The extract NotebookPage also contains the variable hist_counts. hist_counts[i, r, c] is the number of pixels across the mid z-plane (nb.extract_debug.z_info) of all tiles in round \(r\), channel \(c\) which had the value nb.extract.hist_values[i]. It is used for normalisation (see Norm Button box here) between channels in the call reference spots step.

The histograms can be viewed using histogram_plots. Initially, this will show the hist_counts[:, r, c] vs hist_values for each round and channel. There is also a Norm Button which equalises the channels according to config['call_spots']['color_norm_intensities'] and config['call_spots']['color_norm_probs']. In the normalised histograms, most values will be between ±1.

image

image

In the normalised histograms, we want to see a sharp peak at 0 accounting for the background pixels with a long tail to larger values accounting for the spot pixels and a tail to negative values accounting for the pixels in annuli surrounding spots.

So in this example, channel 2 will likely prove the most problematic because the peak centered on 0 is much wider than for any other channel. This indicates that there is quite a lot of variance in the background pixels, making it harder to distinguish the spots from the background.

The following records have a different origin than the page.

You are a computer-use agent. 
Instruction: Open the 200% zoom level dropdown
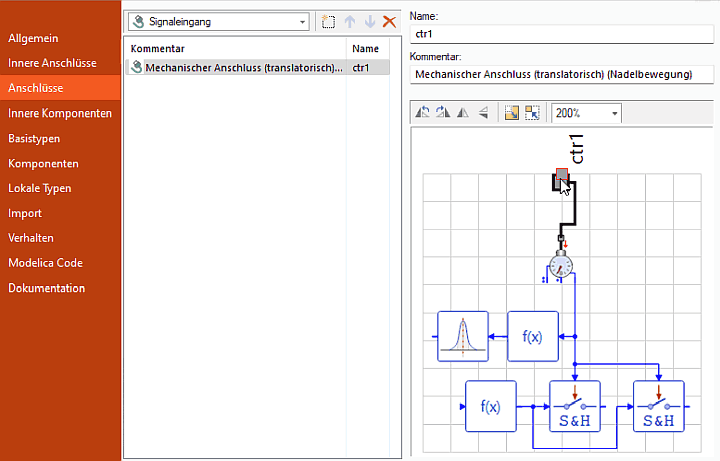[585, 113]
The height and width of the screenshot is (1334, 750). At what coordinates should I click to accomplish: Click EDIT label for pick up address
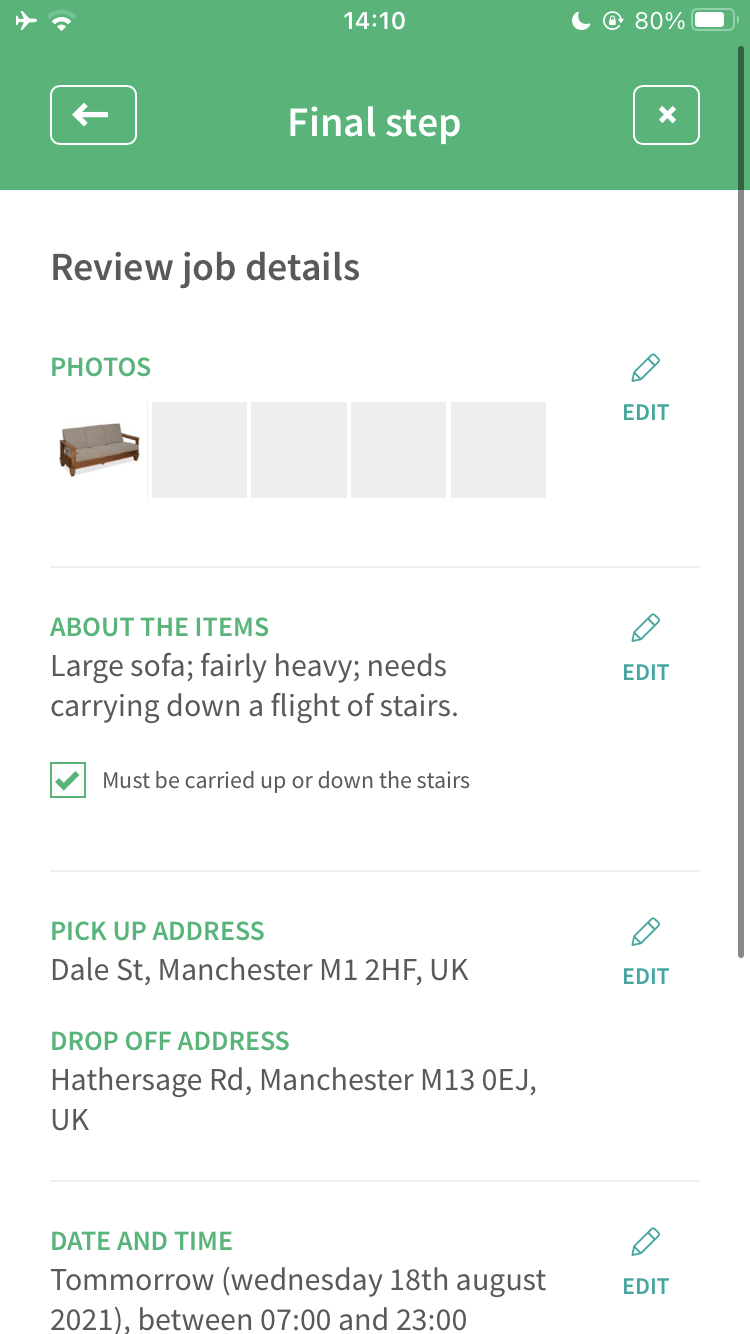[x=646, y=976]
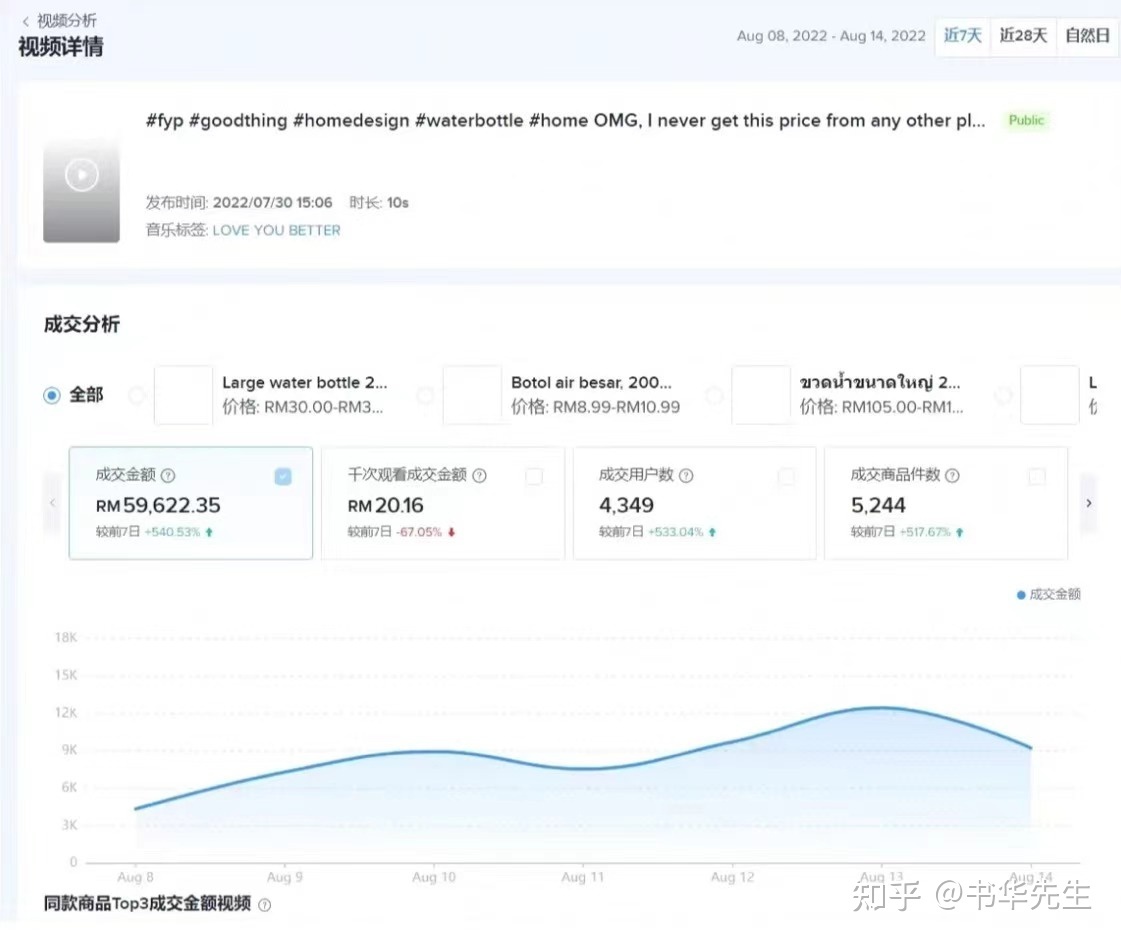Open the LOVE YOU BETTER music tag link

tap(276, 229)
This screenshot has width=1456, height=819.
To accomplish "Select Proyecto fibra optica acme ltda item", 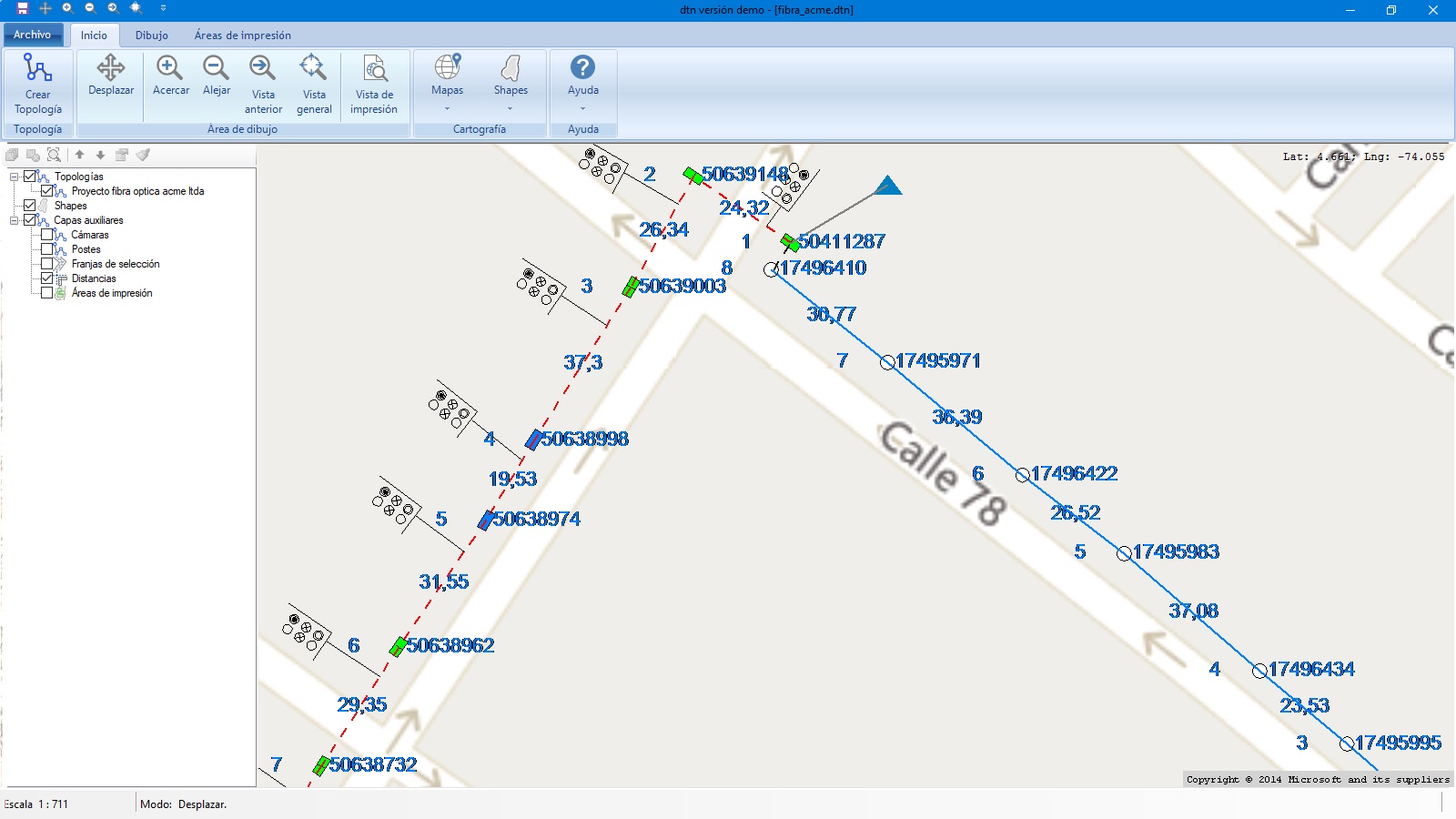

Also, from the un-normalised histograms we can see that the peak centered on 0 is widest for channel 0. Thus, the median of absolute values will be largest for this channel. This explains why auto_thresh is significantly larger for channel 0 than any other channel.

Raw data

The raw data can be viewed using view_raw. It can either be called for an experiment which already has a Notebook, or for one for which no code has been run yet, but the config_file has been made:

from coppafish import Notebook
from coppafish.plot import view_raw
nb_file = '/Users/user/coppafish/experiment/notebook.npz'
nb = Notebook(nb_file)
tiles = [0, 1]      # tiles to view
rounds = [3, 5]     # rounds to view
channels = [1, 6]   # channels to view
view_raw(nb, tiles, rounds, channels)
from coppafish.plot import view_raw
ini_file = '/Users/user/coppafish/experiment/settings.ini'
tiles = [0, 1]      # tiles to view
rounds = [3, 5]     # rounds to view
channels = [1, 6]   # channels to view
view_raw(None, tiles, rounds, channels, config_file=ini_file)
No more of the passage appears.